Dziś mieszkanie w większym mieście – nieważne, nowe czy z drugiej ręki – to wydatek rzędu kilkuset tysięcy złotych. Mało kto może pozwolić sobie na taką inwestycje, bez zadłużania się na kilkanaście, kilkadziesiąt lat. Dlatego rząd planuje skoncentrować się na równoważeniu rynku poprzez wsparcie zarówno kredytobiorców, jak i osób poszukujących mieszkań komunalnych.
Tak ma być
Nowy program będzie różnił się od Bezpiecznego Kredytu 2 proc. Dopłaty do kredytu mieszkaniowego i jego wysokość mają zostać uzależnione od liczby osób w rodzinie. Limit dochodów będzie weryfikowany przy składaniu wniosku o kredyt i wyliczany na podstawie ostatnich 6 miesięcy.
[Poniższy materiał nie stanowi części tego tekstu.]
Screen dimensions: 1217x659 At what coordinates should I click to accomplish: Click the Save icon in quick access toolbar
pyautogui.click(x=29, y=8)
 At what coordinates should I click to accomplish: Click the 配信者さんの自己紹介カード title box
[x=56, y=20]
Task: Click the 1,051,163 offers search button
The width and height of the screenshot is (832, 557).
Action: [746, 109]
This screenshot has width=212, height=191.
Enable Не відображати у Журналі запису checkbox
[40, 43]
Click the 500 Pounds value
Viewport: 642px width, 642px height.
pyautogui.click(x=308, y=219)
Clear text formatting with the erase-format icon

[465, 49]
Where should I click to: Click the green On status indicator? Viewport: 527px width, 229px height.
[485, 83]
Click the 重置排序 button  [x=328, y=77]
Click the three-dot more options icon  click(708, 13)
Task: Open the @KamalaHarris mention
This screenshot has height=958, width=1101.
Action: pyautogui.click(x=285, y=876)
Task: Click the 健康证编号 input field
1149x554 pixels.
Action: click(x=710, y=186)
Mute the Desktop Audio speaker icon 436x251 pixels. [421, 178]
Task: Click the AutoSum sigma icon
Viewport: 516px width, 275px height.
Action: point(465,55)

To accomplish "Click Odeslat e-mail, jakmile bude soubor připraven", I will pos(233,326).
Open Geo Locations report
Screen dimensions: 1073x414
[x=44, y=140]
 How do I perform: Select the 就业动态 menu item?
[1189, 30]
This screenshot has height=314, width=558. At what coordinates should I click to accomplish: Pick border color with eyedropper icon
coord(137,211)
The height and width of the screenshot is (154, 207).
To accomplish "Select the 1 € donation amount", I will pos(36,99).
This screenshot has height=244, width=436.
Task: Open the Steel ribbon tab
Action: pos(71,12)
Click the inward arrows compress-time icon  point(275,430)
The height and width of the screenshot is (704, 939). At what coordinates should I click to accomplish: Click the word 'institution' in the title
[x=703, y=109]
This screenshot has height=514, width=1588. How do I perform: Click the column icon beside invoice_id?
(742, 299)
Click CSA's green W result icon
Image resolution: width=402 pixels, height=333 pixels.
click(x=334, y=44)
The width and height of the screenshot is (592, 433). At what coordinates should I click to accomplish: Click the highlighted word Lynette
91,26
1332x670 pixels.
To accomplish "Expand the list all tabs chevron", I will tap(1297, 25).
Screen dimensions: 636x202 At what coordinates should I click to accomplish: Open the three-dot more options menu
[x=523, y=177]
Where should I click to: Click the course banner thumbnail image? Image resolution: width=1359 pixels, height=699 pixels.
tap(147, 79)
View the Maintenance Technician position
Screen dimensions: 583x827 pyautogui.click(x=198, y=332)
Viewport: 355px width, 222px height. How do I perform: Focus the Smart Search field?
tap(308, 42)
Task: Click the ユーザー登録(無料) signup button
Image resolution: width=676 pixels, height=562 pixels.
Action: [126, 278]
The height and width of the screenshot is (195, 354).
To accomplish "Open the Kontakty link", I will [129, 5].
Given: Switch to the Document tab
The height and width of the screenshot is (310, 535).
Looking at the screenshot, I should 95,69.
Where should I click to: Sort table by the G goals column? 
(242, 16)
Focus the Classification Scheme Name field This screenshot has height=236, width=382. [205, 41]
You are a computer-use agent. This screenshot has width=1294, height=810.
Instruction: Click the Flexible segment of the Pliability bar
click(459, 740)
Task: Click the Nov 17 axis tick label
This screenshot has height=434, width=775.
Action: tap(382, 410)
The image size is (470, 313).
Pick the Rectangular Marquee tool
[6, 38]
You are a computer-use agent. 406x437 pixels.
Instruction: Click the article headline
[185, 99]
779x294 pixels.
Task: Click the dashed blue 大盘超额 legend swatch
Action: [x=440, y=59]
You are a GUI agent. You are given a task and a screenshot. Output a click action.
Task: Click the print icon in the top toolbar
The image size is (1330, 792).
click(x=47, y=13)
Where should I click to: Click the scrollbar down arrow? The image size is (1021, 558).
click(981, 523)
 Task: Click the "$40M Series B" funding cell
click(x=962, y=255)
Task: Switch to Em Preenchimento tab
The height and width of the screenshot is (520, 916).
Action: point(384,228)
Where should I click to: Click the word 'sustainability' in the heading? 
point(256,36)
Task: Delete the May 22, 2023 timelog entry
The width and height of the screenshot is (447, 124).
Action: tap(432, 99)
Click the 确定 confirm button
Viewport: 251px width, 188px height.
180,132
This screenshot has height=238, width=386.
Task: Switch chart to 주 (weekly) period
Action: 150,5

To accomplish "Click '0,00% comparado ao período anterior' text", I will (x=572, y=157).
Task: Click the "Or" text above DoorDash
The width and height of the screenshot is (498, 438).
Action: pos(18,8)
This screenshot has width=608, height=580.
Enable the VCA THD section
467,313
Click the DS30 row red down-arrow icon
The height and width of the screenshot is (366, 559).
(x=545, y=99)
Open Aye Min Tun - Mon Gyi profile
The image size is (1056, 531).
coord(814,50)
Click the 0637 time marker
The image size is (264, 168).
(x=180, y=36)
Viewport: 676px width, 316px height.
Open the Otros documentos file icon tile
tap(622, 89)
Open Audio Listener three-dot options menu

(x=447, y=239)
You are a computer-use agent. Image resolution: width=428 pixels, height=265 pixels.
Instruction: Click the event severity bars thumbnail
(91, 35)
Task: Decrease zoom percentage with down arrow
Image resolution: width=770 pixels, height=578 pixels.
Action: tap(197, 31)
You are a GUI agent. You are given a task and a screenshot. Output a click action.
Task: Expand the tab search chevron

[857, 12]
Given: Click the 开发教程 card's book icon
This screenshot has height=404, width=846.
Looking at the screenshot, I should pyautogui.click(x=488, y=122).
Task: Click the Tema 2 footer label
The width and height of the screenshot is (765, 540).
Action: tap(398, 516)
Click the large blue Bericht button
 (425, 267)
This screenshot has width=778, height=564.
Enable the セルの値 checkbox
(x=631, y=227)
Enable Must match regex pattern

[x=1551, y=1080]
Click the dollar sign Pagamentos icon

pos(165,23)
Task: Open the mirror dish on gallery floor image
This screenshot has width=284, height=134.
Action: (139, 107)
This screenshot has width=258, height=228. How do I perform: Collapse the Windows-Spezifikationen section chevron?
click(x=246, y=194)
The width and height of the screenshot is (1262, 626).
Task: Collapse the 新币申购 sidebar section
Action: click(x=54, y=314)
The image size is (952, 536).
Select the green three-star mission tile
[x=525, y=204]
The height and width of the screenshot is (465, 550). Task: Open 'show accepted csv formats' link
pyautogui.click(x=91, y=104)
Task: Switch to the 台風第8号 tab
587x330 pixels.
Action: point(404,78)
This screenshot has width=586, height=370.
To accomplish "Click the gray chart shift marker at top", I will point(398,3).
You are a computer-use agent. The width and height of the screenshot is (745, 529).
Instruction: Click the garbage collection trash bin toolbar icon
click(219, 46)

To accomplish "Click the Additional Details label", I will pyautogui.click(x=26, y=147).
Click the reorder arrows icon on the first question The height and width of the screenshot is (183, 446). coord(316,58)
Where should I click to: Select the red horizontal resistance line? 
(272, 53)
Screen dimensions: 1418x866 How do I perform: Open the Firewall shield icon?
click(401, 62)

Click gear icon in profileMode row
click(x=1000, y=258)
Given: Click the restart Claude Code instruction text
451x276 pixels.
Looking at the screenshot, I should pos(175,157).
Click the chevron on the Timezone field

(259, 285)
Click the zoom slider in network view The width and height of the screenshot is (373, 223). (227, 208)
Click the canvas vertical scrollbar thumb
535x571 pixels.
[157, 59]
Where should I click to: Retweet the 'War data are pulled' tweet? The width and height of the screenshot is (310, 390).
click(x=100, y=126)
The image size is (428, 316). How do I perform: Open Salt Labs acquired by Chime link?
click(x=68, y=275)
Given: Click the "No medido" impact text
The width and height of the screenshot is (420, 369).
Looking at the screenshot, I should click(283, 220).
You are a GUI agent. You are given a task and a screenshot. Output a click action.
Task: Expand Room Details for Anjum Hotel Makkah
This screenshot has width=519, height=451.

Prawdopodobnie dla jednego gospodarstwa limit dochodu wyniesie do 10 tys. zł, ale już dla 5-osobowego – do 33 tys. zł. Przykładowo, 5-osobowe gospodarstwo domowe może liczyć na kredyt 600 tys. zł i oprocentowanie 0 proc., a 1-osobowe na 200 tys. zł kredytu i 1,5 proc. oprocentowania.
Trzeba jeszcze trochę poczekać
W tym roku rząd planuje zapewnić środki wystarczające na udzielenie 50 tys. preferencyjnych kredytów. Chodzi o kwotę 500 mln zł. Dopłaty mają zostać rozłożone na 10 lat.
Program jest zaplanowany na 2 lata – 2024 i 2025 rok. Ma zacząć działać w drugiej połowie tego roku.